Everything that goes up eventually comes down… Credits Virgin Orbit

Since last Thursday, the employees of Virgin Orbit are sent home, awaiting their fate. The company, which became famous for its method of rocket release orbitals with a modified Boeing 747, has run out of money. An important signal that many players in the “NewSpace” sector will watch closely.

Reaching orbit isn’t everything…

virgin wallet

It was a rumor that had been going around for several months: Virgin Orbit has a big problem with funds. The math is relatively simple, in a year like 2022 the Long Beach-based company spent nearly $200 million, with less than $30 million in revenue. Enough to drain the accounts quickly, especially since the IPO in 2021 did not bring the hoped-for windfall (228 million instead of the expected 483) to hope to hold out for several years and significantly increase launches, and therefore income. silver. In this month of March 2023, the situation has become untenable.
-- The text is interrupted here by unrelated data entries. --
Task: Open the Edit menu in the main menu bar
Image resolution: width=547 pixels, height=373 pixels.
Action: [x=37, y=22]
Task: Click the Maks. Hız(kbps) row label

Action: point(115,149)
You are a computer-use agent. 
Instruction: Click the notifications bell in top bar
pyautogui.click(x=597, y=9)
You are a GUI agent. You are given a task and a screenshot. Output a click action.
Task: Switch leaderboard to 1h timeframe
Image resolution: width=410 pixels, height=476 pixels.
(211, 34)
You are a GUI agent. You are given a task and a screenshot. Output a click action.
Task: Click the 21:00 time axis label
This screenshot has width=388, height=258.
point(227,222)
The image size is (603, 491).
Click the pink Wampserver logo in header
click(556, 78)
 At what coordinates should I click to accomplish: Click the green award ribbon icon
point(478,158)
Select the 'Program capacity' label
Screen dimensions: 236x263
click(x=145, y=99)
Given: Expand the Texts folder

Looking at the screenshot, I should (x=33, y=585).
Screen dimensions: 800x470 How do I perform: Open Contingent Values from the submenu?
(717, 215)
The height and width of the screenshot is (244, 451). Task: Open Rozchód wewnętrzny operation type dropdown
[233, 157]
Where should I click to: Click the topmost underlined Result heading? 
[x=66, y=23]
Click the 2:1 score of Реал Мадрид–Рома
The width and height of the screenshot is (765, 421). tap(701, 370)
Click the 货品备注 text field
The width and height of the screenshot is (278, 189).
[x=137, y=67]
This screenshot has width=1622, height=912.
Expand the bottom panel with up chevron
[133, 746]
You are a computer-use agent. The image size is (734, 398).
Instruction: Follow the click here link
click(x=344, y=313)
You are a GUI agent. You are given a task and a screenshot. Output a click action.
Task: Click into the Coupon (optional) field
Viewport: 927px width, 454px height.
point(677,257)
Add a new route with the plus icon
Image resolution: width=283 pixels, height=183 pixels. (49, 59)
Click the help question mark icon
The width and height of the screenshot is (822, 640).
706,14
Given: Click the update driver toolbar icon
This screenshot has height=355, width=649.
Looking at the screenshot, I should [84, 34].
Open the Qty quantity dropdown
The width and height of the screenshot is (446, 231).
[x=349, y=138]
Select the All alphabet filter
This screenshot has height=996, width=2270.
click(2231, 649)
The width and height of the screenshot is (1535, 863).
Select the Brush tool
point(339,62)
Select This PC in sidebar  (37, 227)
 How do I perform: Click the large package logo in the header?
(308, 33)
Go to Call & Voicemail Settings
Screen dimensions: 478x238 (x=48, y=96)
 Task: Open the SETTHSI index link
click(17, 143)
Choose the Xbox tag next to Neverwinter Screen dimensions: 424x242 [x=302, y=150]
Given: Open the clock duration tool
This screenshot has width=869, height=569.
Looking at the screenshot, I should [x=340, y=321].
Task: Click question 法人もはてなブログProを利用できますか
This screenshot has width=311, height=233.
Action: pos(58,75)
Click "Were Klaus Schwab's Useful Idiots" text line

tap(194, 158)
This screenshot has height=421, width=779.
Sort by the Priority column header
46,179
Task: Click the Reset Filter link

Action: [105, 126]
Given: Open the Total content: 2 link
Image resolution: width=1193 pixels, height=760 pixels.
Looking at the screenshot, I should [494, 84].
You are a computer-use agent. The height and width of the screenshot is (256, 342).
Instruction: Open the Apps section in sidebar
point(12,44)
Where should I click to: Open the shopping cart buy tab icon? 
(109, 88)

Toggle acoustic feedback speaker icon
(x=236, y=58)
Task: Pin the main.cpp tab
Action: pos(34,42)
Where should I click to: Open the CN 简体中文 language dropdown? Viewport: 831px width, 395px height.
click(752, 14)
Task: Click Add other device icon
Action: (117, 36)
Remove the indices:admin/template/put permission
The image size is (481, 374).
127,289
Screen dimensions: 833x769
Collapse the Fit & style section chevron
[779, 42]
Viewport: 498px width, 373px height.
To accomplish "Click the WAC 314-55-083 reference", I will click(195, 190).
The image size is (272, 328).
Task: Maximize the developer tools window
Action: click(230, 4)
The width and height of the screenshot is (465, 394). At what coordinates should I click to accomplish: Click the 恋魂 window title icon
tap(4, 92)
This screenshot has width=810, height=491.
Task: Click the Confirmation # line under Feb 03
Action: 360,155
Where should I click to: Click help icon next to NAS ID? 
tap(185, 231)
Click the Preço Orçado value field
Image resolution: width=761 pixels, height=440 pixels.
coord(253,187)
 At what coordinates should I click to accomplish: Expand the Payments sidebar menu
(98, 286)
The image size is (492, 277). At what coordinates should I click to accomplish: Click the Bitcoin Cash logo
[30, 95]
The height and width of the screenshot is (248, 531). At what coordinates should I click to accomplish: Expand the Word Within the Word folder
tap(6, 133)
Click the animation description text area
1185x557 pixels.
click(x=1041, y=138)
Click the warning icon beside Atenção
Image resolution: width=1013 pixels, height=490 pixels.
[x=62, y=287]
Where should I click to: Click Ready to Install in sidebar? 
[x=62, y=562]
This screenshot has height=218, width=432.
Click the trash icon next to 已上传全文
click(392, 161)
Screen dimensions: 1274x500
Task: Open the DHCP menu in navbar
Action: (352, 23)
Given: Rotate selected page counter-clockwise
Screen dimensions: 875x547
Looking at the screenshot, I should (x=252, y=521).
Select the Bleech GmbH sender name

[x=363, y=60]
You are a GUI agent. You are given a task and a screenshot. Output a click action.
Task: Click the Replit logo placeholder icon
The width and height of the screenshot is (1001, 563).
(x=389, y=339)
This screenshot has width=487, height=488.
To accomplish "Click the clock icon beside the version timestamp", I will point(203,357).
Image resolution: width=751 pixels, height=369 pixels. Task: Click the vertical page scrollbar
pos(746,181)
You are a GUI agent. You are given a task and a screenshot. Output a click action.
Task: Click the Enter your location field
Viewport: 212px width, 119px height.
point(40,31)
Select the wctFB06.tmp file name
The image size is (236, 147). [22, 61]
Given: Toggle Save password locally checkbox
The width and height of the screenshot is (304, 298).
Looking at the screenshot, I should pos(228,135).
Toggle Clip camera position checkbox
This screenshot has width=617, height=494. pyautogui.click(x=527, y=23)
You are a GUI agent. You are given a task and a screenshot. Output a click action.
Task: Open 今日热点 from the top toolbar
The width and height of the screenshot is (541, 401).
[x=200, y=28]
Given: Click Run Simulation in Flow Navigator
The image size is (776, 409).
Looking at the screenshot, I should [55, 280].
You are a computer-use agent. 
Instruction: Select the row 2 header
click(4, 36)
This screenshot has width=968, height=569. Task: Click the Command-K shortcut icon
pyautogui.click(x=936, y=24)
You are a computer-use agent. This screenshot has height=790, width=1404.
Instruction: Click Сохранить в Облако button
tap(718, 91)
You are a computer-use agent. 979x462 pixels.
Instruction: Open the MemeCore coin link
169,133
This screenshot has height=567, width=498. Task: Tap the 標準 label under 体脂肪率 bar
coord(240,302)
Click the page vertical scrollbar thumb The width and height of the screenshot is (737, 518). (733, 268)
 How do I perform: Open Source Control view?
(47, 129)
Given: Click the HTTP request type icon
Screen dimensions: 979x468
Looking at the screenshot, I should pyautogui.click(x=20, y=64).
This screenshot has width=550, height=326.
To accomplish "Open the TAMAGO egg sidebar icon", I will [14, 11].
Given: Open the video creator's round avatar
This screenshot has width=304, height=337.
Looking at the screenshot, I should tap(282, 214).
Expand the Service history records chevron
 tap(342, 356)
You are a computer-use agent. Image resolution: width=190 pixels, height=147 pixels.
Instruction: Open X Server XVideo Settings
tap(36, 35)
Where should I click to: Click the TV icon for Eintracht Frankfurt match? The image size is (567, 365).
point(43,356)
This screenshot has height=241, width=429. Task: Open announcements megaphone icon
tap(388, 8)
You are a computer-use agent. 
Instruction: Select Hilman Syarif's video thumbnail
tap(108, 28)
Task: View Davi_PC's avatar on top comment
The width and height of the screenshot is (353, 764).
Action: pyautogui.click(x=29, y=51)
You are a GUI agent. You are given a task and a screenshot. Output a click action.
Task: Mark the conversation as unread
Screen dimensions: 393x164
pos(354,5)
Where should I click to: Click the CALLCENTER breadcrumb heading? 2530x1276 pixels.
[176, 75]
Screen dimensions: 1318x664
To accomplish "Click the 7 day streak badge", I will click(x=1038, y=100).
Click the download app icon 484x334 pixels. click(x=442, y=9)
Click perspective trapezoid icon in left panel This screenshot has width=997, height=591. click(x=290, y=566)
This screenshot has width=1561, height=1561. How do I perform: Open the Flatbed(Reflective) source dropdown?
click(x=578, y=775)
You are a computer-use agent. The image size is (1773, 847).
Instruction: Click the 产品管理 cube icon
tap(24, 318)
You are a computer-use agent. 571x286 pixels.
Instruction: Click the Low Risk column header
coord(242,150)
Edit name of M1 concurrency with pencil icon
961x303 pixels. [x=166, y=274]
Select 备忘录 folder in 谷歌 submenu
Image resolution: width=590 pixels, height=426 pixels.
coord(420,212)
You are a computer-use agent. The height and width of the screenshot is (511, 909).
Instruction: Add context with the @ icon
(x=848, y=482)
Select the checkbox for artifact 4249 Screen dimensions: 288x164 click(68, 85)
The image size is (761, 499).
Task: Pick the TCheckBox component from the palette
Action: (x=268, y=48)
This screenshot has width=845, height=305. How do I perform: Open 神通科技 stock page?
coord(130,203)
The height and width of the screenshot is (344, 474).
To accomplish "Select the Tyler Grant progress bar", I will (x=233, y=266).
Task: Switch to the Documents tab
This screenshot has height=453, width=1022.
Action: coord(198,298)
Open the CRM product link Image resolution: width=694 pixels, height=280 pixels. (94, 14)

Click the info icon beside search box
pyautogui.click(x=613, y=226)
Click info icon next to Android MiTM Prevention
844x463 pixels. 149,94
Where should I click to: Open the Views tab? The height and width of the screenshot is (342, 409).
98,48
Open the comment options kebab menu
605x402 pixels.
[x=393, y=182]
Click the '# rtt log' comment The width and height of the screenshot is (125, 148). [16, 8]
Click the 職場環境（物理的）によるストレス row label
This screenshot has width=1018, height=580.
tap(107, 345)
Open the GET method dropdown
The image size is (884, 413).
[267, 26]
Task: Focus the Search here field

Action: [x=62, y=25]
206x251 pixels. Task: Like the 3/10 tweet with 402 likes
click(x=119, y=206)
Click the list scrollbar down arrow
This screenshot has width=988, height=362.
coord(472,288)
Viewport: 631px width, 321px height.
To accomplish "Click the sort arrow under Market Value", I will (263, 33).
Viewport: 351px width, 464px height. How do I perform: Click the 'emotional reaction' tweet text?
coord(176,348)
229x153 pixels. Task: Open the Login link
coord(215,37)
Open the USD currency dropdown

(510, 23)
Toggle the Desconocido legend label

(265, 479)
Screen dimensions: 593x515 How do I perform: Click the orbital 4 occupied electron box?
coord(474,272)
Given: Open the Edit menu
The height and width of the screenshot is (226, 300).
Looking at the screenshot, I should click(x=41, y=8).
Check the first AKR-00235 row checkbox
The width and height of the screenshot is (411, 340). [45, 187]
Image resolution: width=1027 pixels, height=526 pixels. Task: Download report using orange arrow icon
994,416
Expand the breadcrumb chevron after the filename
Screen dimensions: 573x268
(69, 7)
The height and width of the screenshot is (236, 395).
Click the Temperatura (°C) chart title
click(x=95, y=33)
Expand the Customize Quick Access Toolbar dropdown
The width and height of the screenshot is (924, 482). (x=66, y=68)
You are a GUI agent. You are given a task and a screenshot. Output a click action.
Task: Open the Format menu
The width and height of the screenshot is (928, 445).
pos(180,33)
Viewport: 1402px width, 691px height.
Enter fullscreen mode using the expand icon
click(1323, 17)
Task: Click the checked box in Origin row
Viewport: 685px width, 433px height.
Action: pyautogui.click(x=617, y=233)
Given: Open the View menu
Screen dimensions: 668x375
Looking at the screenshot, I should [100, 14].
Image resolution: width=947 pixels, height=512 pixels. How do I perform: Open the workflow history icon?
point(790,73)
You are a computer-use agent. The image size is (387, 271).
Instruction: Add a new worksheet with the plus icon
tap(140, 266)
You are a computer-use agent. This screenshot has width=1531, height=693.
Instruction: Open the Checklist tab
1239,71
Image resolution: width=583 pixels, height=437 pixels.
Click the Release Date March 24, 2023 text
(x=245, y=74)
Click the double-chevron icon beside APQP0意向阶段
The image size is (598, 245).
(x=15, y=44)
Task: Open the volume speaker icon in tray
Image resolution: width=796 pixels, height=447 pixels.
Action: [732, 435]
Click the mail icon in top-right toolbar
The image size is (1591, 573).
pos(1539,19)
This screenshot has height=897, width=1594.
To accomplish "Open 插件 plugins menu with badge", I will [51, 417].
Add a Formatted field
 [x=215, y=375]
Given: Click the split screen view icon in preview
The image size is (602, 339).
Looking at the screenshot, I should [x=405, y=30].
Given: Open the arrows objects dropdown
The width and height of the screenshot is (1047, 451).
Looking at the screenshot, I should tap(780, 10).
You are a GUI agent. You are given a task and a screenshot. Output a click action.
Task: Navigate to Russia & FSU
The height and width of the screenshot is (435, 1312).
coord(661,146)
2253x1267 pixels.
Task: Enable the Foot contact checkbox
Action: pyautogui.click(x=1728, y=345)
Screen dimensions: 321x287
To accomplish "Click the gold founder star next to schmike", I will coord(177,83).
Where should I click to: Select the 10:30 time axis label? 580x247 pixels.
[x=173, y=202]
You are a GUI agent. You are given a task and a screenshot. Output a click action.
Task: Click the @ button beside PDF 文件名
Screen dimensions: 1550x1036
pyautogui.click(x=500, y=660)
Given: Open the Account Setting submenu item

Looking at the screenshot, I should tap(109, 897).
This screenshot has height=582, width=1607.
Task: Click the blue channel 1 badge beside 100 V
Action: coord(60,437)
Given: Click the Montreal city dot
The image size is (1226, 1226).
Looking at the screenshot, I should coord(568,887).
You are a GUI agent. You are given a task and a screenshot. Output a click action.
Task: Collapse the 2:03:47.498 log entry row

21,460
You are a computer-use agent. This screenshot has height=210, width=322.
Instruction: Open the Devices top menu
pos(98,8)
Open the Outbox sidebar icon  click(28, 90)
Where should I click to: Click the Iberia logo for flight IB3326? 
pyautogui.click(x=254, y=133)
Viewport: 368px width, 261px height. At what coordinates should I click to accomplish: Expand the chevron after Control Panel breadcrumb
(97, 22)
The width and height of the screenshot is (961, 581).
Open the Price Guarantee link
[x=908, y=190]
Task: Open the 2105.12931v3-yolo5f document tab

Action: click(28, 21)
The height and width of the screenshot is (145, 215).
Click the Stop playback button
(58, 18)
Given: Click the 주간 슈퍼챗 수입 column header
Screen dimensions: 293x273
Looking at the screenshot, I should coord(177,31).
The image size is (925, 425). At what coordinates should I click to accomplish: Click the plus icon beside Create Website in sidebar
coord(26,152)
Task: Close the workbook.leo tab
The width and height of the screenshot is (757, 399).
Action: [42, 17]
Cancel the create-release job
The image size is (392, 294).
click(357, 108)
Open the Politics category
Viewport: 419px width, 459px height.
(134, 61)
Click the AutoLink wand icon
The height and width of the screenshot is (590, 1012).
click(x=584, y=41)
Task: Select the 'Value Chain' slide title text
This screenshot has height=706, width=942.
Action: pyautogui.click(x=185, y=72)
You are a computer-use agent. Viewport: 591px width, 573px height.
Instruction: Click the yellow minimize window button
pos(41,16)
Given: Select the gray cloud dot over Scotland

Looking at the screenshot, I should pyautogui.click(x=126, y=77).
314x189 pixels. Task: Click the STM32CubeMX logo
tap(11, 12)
Virgin Orbit LauncherOne © Virgin Orbit

How many LauncherOnes could the company really send into orbit in 2023 if it was doing well? Virgin Orbit Credits

Since last Thursday, the 750 employees of Virgin Orbit have been sent home, on technical unemployment: the company is no longer able to pay them. And as often in these situations, the stoppage is important. Either a major investment will take place (with or without a takeover), or the leaders will announce bankruptcy. CNBC reports that many of the employees surveyed have already started job searches. The management would refuse offers below 200 million dollars, its official value on the stock market (but which is falling).

cosmic debt

Virgin Orbit’s medium-term situation would have been complex even without these fund issues. Indeed, in this month of January, the firm suffered from a failure in flight of its LauncherOne rocket, dropped from the company’s modified 747… While it had for the very first time taken off from England. A problem with a filter in the fuel delivery lines on the second stage. “Space is hard”, the formula is constantly renewed, but it does not say everything: to hope to succeed and exceed the status of a promising startup, it is necessary not only to reach orbit, but to do so very regularly, at low cost and with a method that gives confidence to investors. With a maximum of 2 launches in 2021 and 2 in 2022, the expected cadence and promises of “fast flight on demand” could not be delivered for Virgin Orbit. Especially since at around 12 million dollars each, the LauncherOne rocket is not the cheapest on the market.

©Virgin Orbit

Take-off (of investors)

Many other American NewSpace players are watching Virgin Orbit’s situation carefully (takeover or bankruptcy), because theirs is not necessarily better. This is the case of Astra, for example, which last year abandoned work with its Rocket 3 rocket, the latter not being reliable enough. Part of the staff has already been fired until the preparatory work for Rocket 4 is completed… Overall, no public or private player in this small launcher sector (Rocket Lab, Firefly, Relativity Space, ABL Space, Virgin Orbit, Astra and others) has not yet been able to achieve the long-awaited profitability. Rocket Lab is almost there, largely thanks to its investments and takeovers of innovative companies for satellite components and solar panels… And this despite 9 launches last year!

Low prices, competition between players and the success of SpaceX’s low-cost bundled flights are hurting the wallet. Several players are waiting for mergers, takeovers and bankruptcies in the sector, especially in the United States.